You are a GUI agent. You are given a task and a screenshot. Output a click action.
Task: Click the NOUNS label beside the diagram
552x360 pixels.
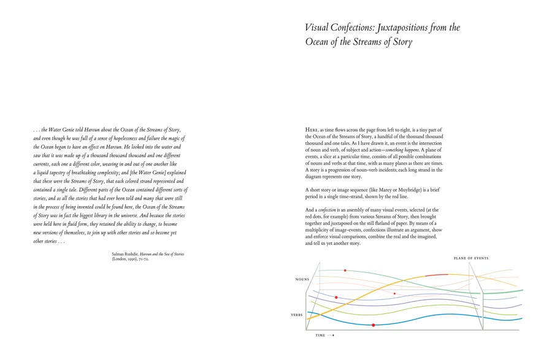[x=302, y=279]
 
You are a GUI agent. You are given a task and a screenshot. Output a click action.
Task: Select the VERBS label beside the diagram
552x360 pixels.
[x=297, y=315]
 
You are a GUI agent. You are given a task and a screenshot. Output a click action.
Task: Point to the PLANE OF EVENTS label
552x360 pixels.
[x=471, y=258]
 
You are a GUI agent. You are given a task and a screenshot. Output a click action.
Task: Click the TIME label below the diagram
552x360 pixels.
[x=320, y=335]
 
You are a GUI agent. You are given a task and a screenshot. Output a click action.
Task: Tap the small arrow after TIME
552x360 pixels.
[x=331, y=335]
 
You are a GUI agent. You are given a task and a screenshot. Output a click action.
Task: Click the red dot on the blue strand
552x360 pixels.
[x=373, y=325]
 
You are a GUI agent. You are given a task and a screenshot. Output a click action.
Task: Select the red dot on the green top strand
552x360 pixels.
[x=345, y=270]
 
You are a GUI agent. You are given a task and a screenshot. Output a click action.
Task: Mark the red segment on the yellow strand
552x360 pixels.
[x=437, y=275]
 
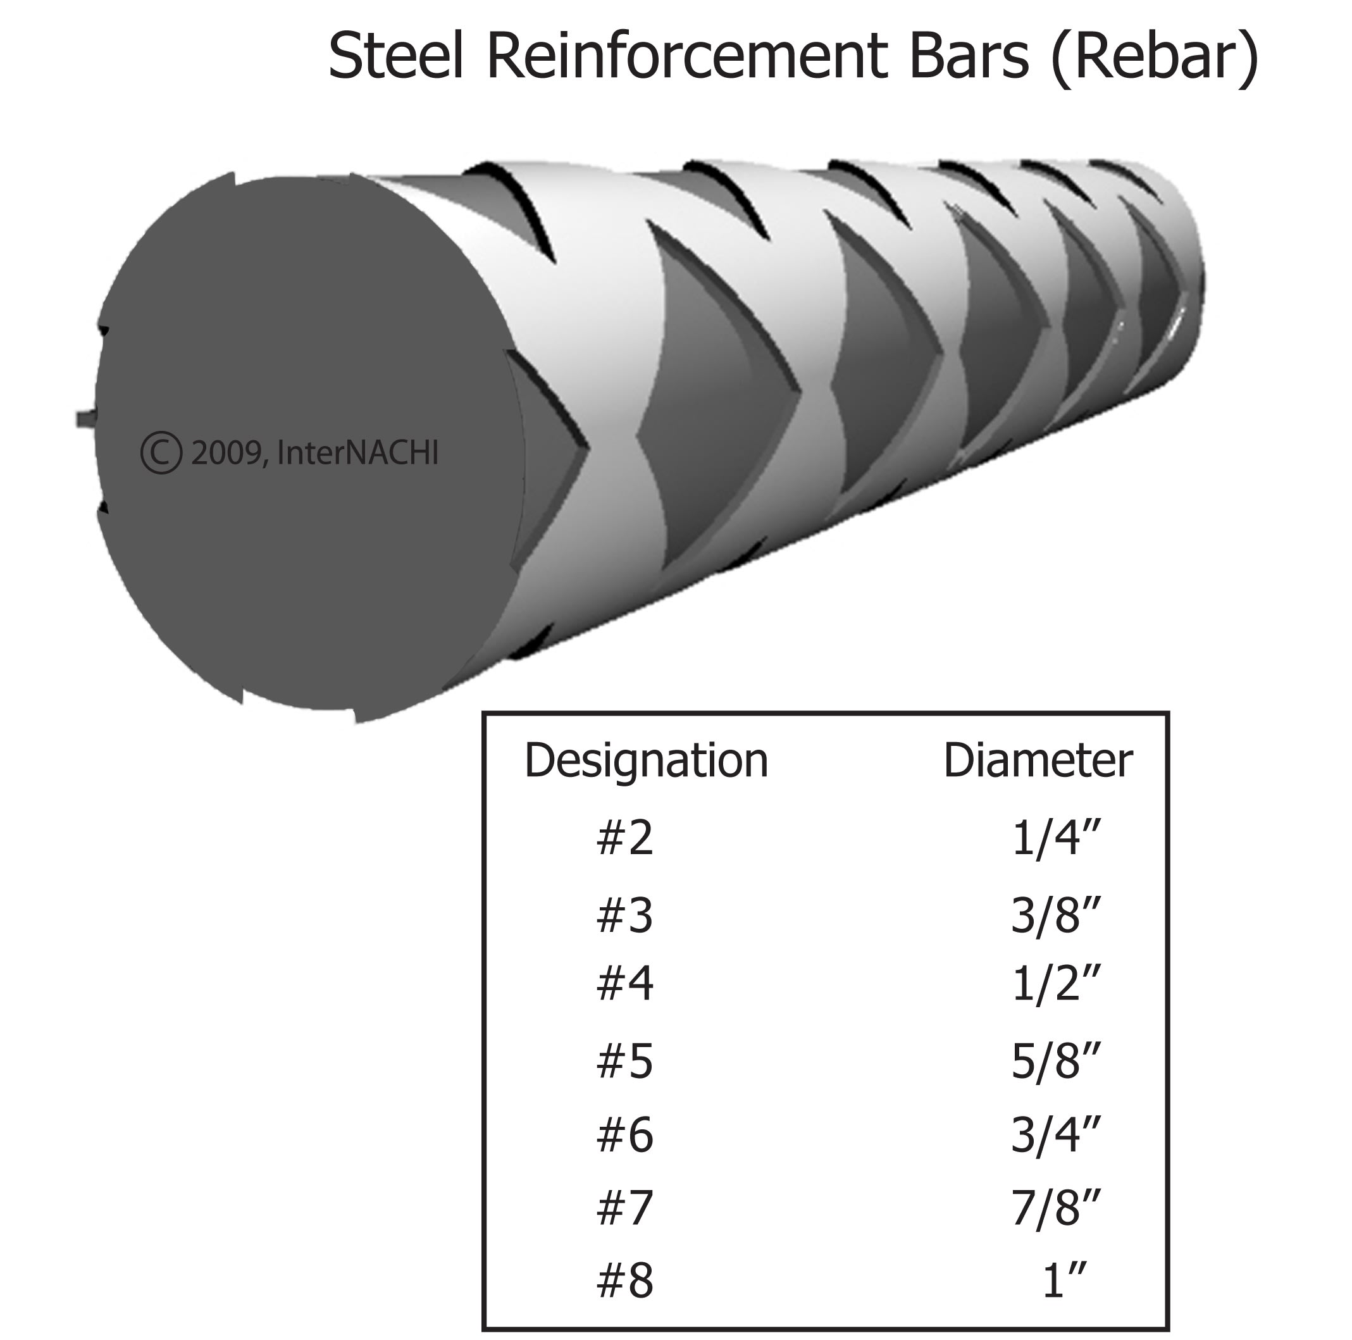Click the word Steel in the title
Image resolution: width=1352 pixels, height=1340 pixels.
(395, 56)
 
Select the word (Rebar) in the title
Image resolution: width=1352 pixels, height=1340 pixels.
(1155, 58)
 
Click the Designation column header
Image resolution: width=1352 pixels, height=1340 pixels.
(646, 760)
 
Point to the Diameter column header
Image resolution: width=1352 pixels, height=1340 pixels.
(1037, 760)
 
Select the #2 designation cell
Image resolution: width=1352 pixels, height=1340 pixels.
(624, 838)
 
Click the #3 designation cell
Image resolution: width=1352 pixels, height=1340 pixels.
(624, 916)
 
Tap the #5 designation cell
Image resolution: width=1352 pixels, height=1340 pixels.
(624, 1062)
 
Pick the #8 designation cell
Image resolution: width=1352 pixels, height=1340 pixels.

· · · · · · ·

Stated goal: Find every line in the material above that contains the word "Point", matching case, and copy each of those lines.

Answer to the problem:
Task: Point to the PLANE OF EVENTS label
Point to the Diameter column header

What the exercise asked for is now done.